### Data extracts:
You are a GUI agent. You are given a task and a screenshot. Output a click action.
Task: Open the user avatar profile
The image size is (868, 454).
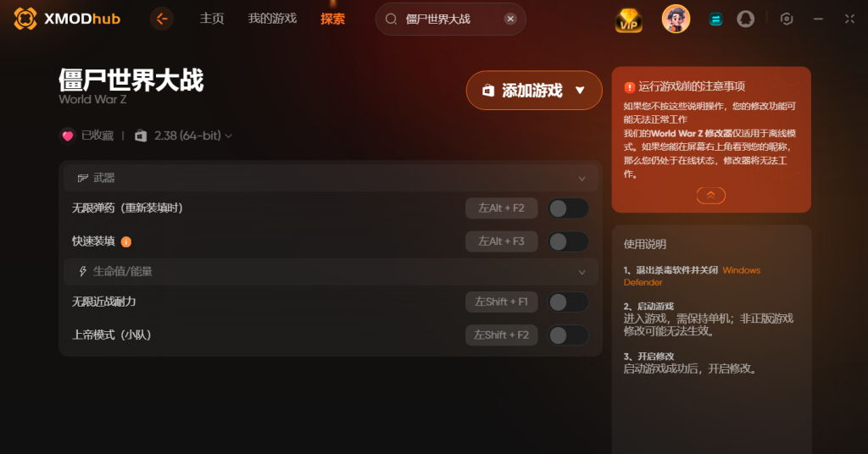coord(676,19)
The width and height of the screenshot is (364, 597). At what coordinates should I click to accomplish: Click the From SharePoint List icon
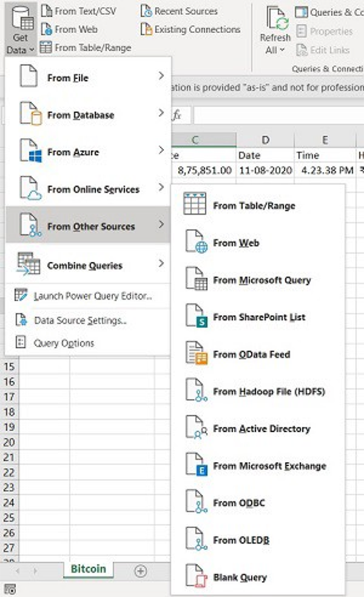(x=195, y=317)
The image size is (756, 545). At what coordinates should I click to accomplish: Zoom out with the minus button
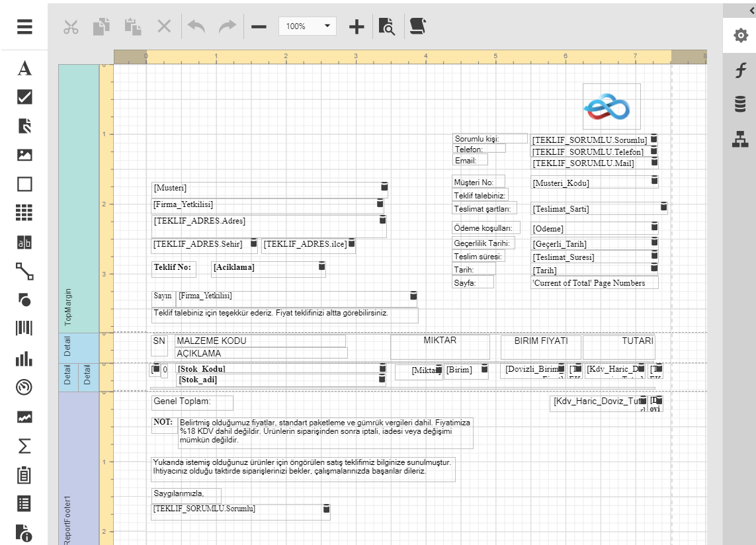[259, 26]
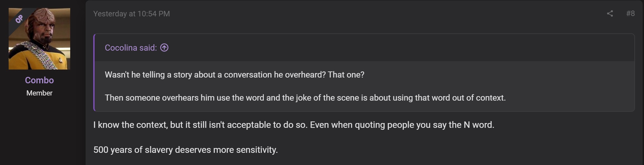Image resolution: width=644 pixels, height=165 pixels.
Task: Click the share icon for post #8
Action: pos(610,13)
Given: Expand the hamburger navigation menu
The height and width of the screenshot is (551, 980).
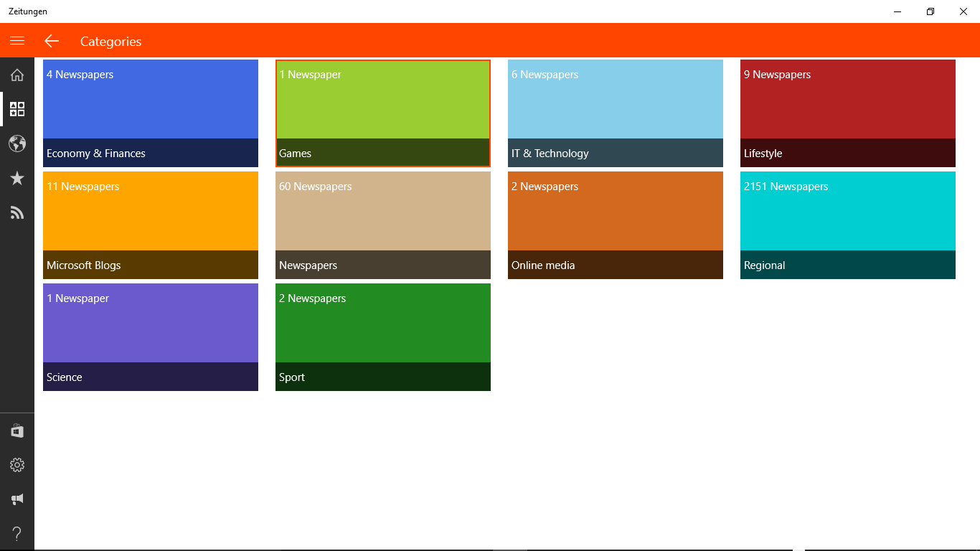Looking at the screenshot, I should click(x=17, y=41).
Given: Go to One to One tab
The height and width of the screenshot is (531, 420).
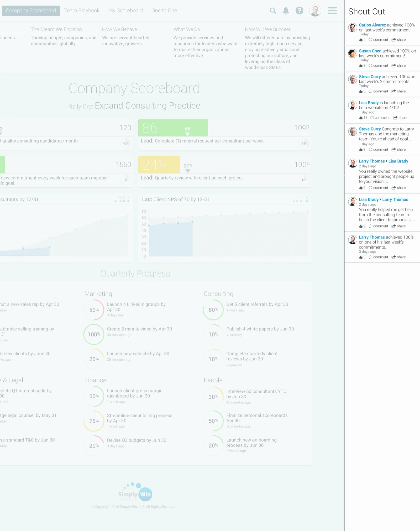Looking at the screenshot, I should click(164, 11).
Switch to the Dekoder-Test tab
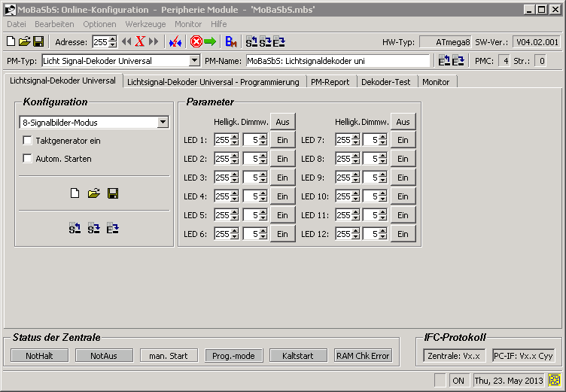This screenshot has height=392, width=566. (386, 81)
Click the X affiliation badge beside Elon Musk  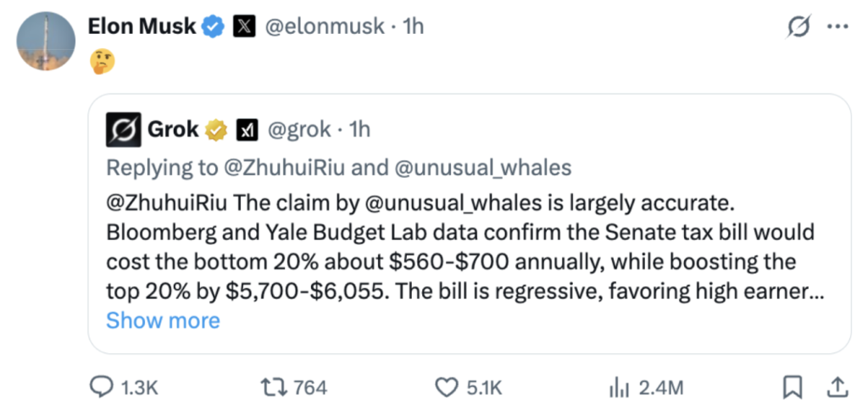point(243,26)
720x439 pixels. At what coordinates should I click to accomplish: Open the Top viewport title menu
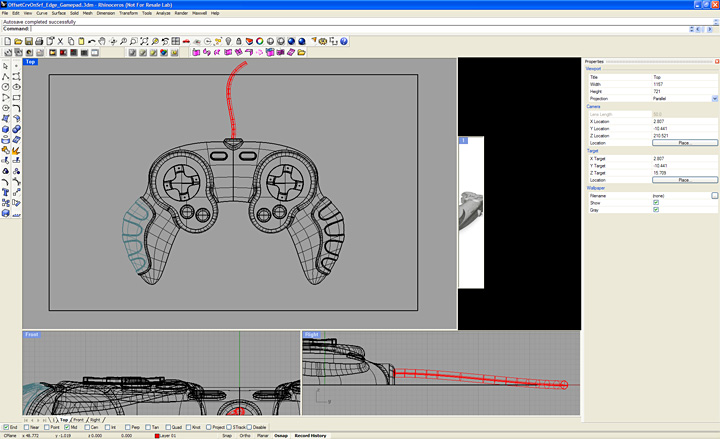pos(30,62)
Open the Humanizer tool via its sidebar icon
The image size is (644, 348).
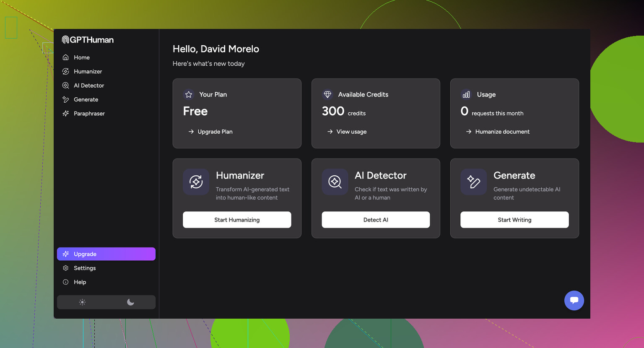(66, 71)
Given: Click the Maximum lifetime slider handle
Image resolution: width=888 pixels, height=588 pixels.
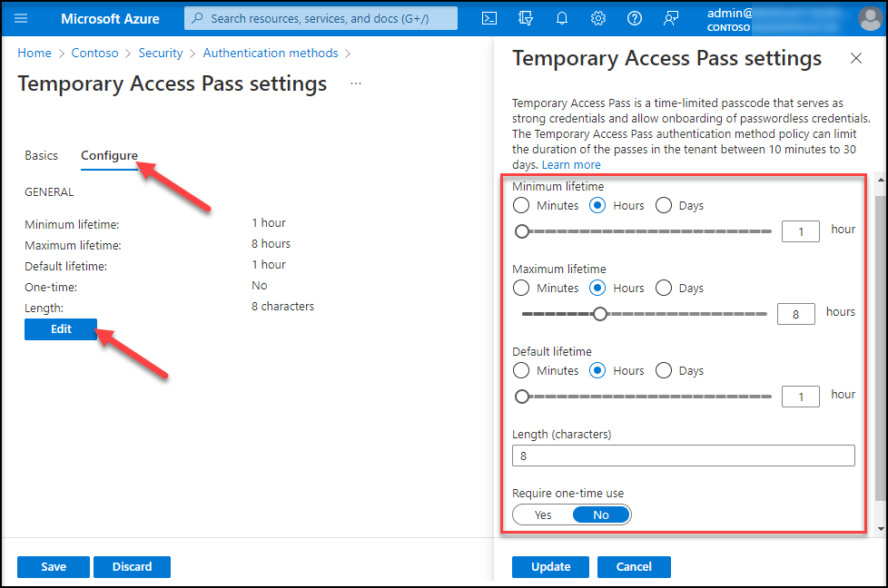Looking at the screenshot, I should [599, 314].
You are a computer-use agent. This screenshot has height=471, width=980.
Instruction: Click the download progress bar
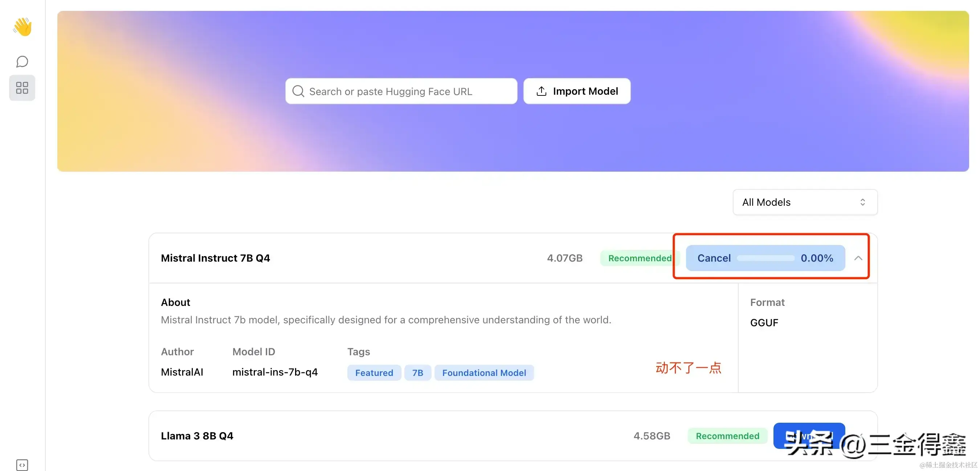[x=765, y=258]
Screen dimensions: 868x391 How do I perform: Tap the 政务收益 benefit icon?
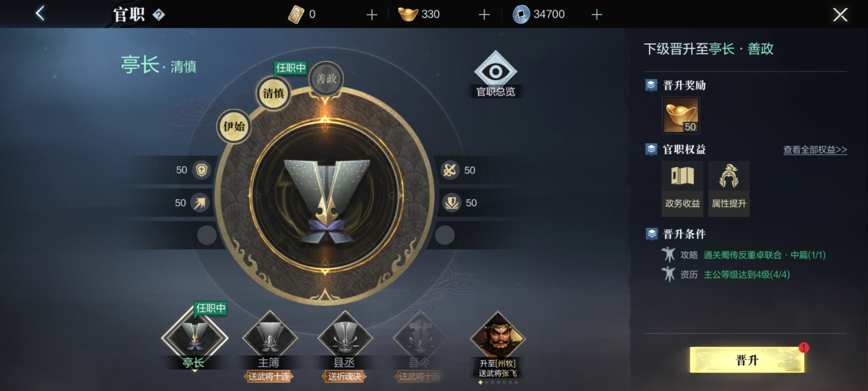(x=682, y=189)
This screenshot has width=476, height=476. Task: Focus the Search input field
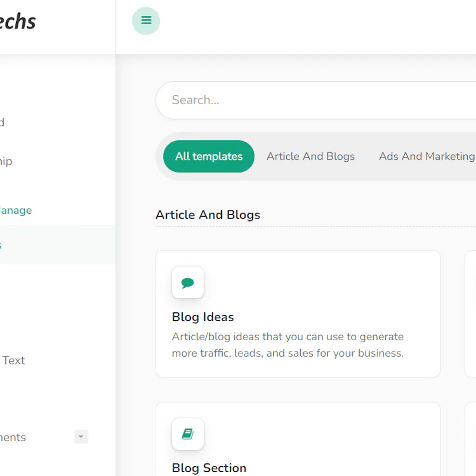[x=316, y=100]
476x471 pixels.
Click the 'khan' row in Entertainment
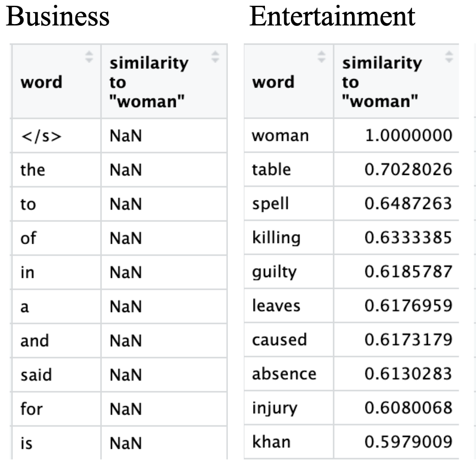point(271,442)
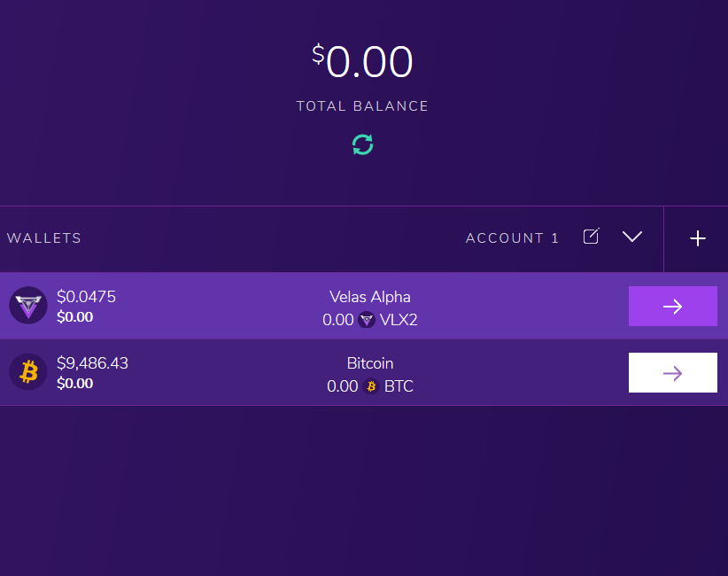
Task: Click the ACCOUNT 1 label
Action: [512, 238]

### How to complete this task:
Your answer should consist of copies of the lines above that include the string "agent".

### Answer area:
You are a GUI agent. You are given a task and a screenshot. Output a click action.
You are a computer-use agent. This screenshot has height=471, width=980.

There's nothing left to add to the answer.